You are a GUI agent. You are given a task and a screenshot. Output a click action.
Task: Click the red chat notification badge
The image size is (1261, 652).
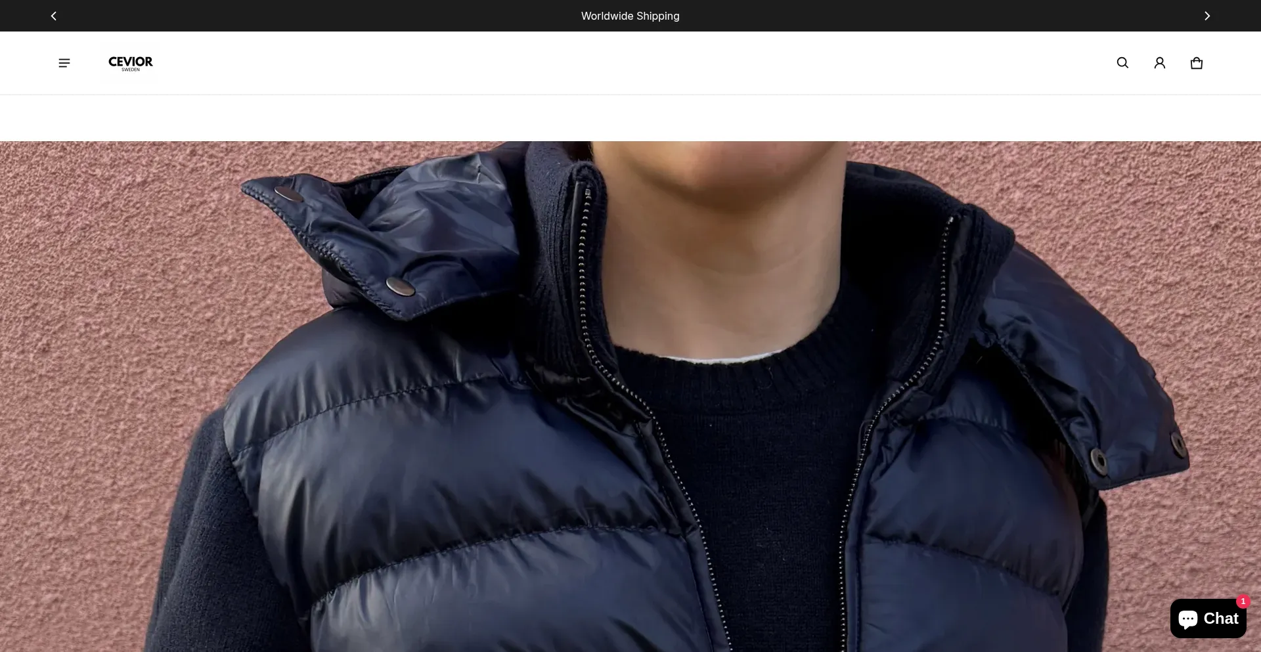click(x=1243, y=601)
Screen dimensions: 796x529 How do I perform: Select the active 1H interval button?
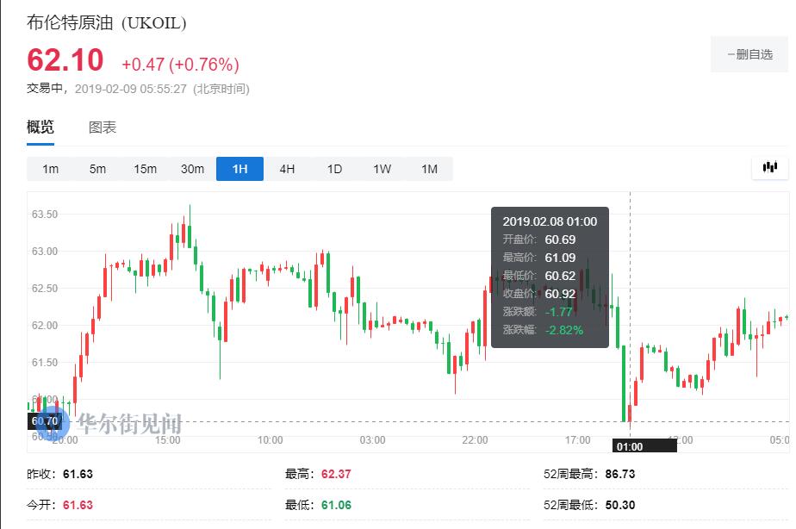(239, 169)
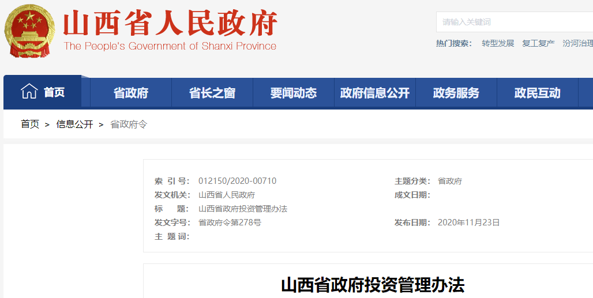Click 首页 in the breadcrumb trail
593x298 pixels.
click(30, 124)
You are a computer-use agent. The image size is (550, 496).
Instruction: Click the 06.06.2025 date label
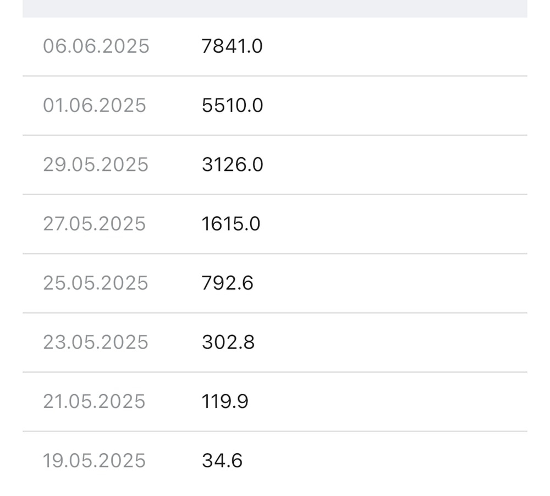coord(96,46)
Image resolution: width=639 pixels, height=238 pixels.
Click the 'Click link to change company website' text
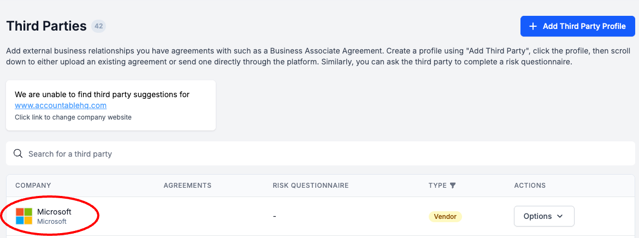tap(73, 117)
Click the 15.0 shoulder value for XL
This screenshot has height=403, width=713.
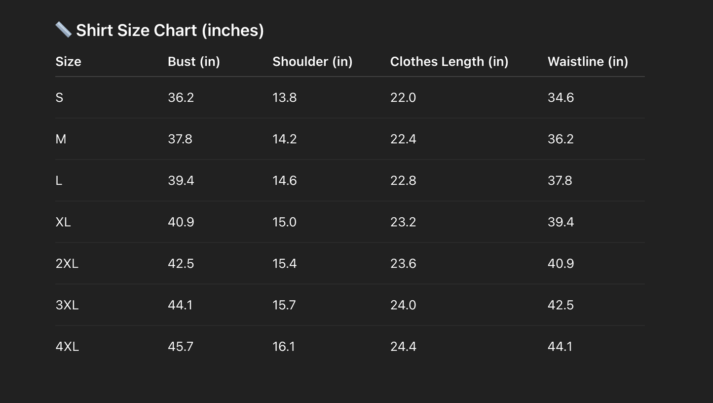284,222
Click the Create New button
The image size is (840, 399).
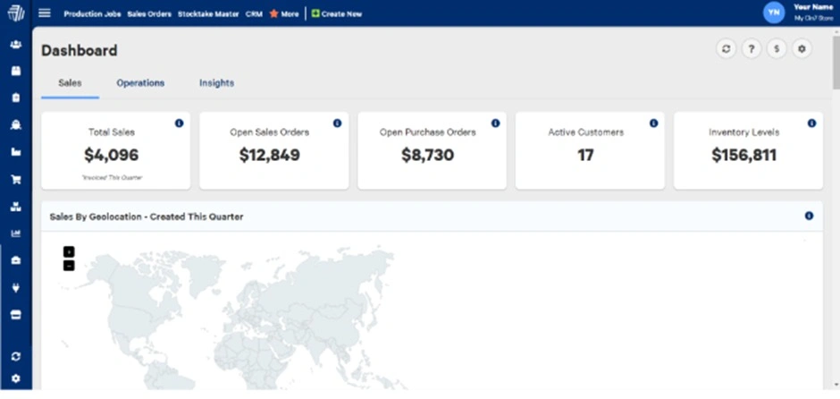pos(336,14)
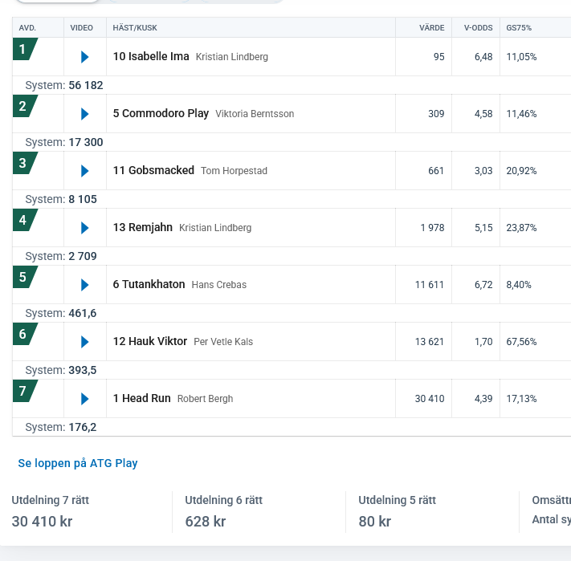Click the GS75% column header
Viewport: 571px width, 561px height.
(519, 28)
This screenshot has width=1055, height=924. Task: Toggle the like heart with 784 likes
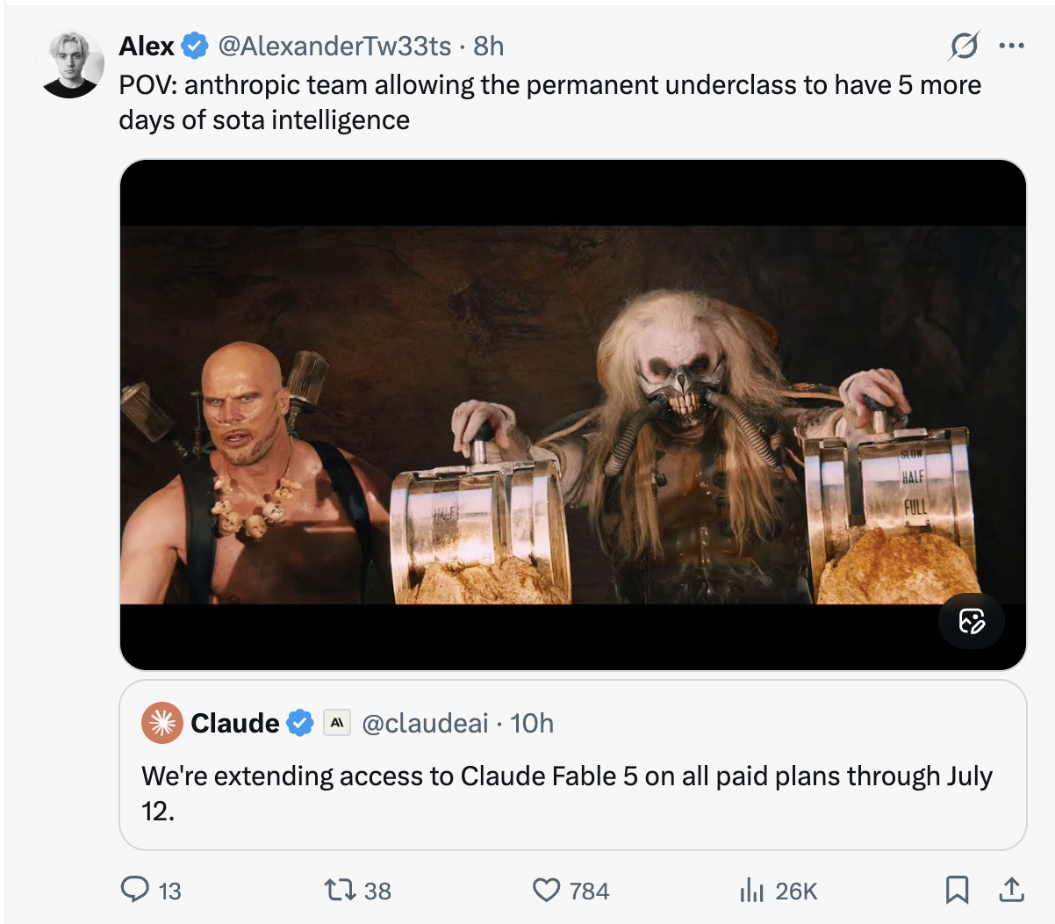tap(571, 891)
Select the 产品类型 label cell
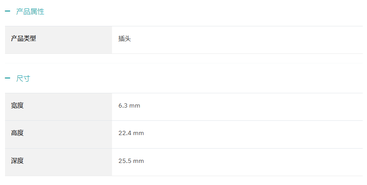367x185 pixels. point(59,40)
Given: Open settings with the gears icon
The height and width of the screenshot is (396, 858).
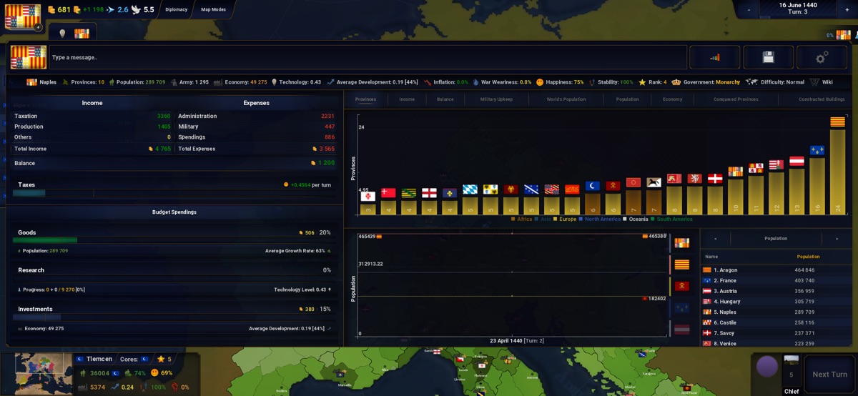Looking at the screenshot, I should coord(822,57).
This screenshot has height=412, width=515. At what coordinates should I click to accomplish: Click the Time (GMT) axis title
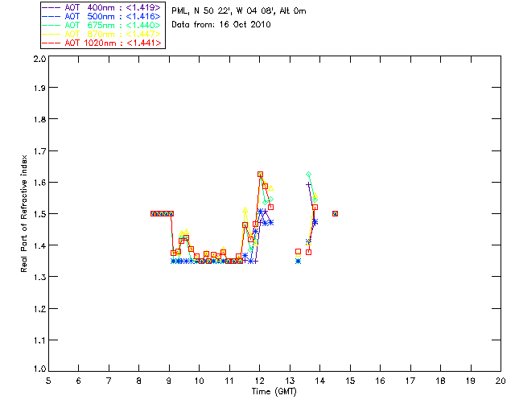coord(274,392)

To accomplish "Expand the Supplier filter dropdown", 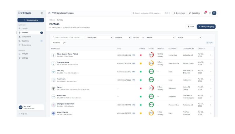I will coord(189,37).
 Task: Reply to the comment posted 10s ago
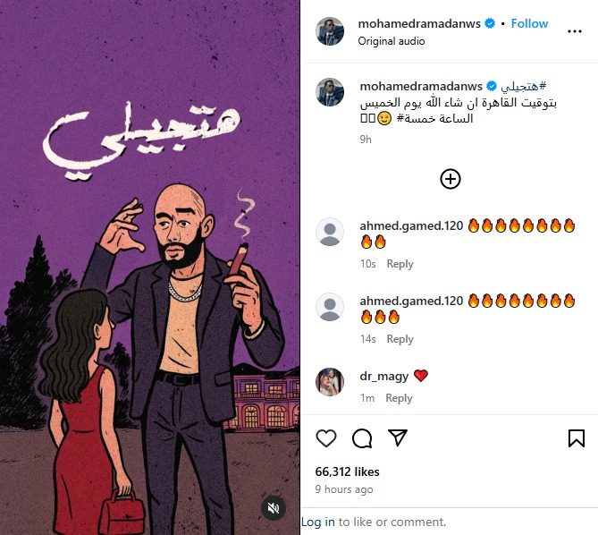tap(400, 264)
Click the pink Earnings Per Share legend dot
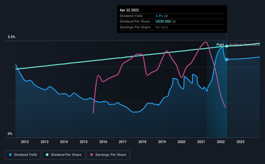The height and width of the screenshot is (164, 265). tap(92, 155)
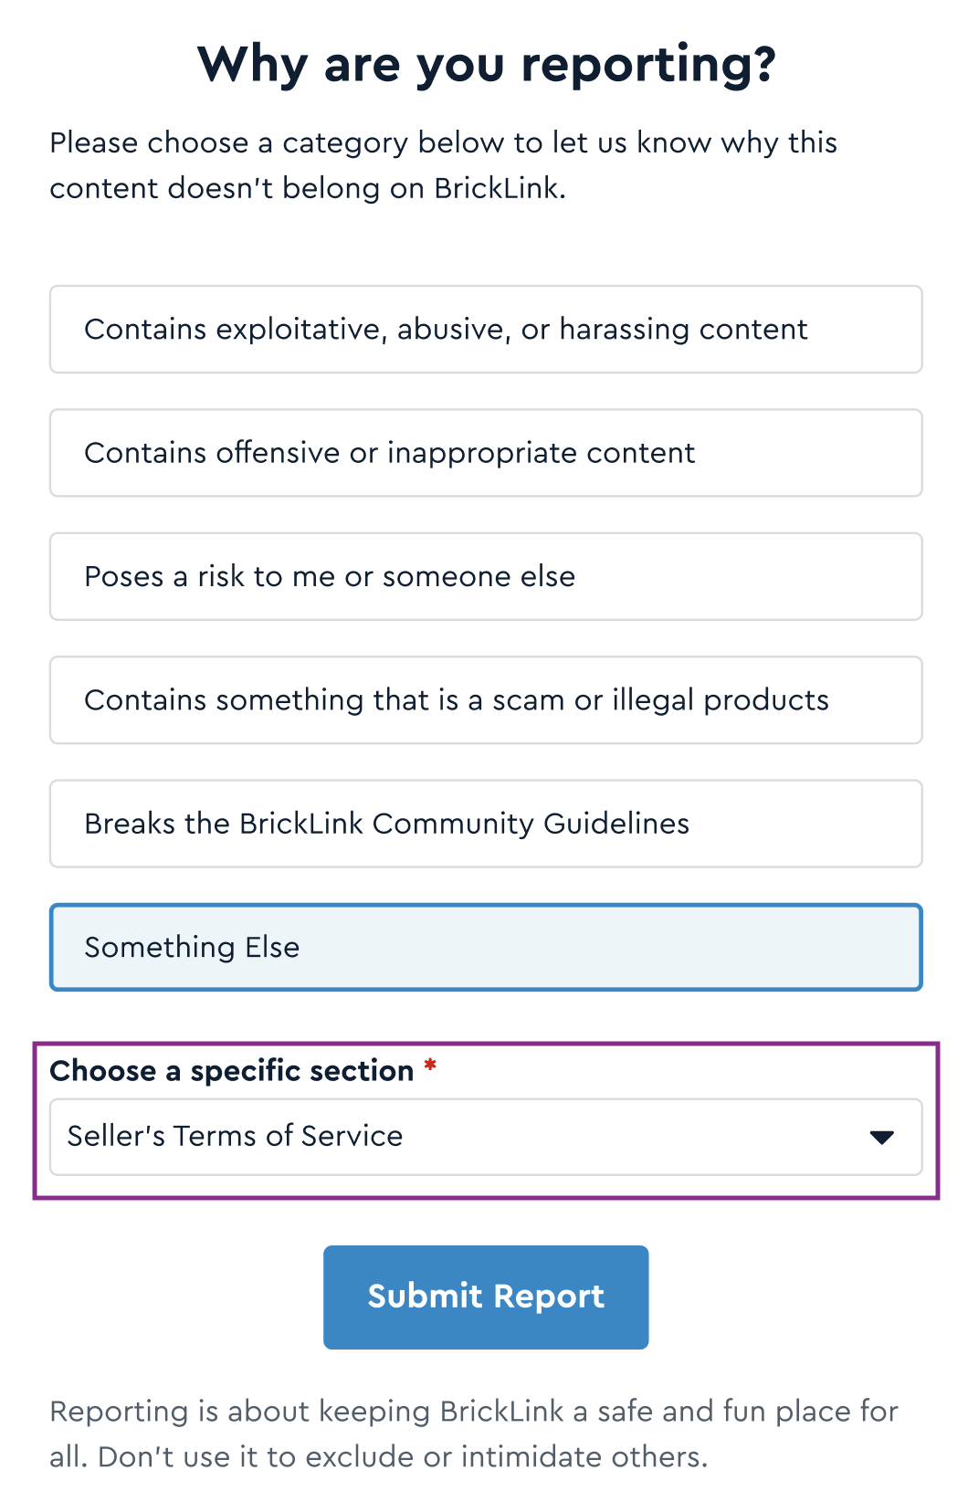The height and width of the screenshot is (1502, 968).
Task: Click the "Seller's Terms of Service" selected value
Action: [235, 1136]
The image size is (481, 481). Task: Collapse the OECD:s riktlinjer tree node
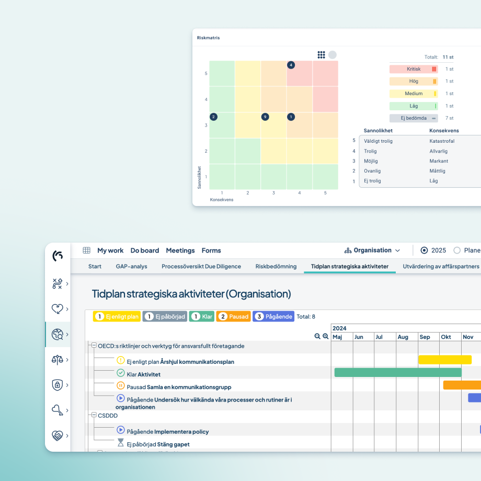coord(94,346)
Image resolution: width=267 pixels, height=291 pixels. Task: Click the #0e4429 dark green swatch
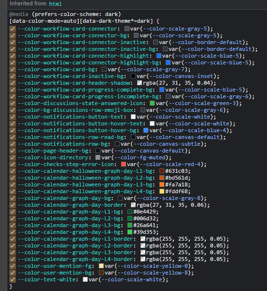pyautogui.click(x=130, y=212)
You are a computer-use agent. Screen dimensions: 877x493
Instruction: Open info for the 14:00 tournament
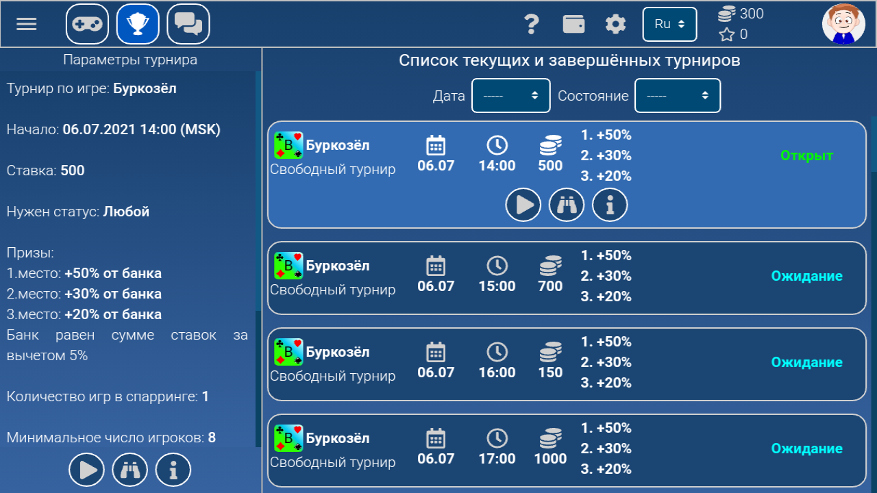(610, 204)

◆ **TASK OBJECTIVE**
Find every line above that contains the word "agent", and return each one.

◆ **TASK ANSWER**
You are a GUI agent. You are given a task and a screenshot. Output a click action.
You are a computer-use agent. The image size is (550, 496).
You are a computer-use agent. Screen dimensions: 877x493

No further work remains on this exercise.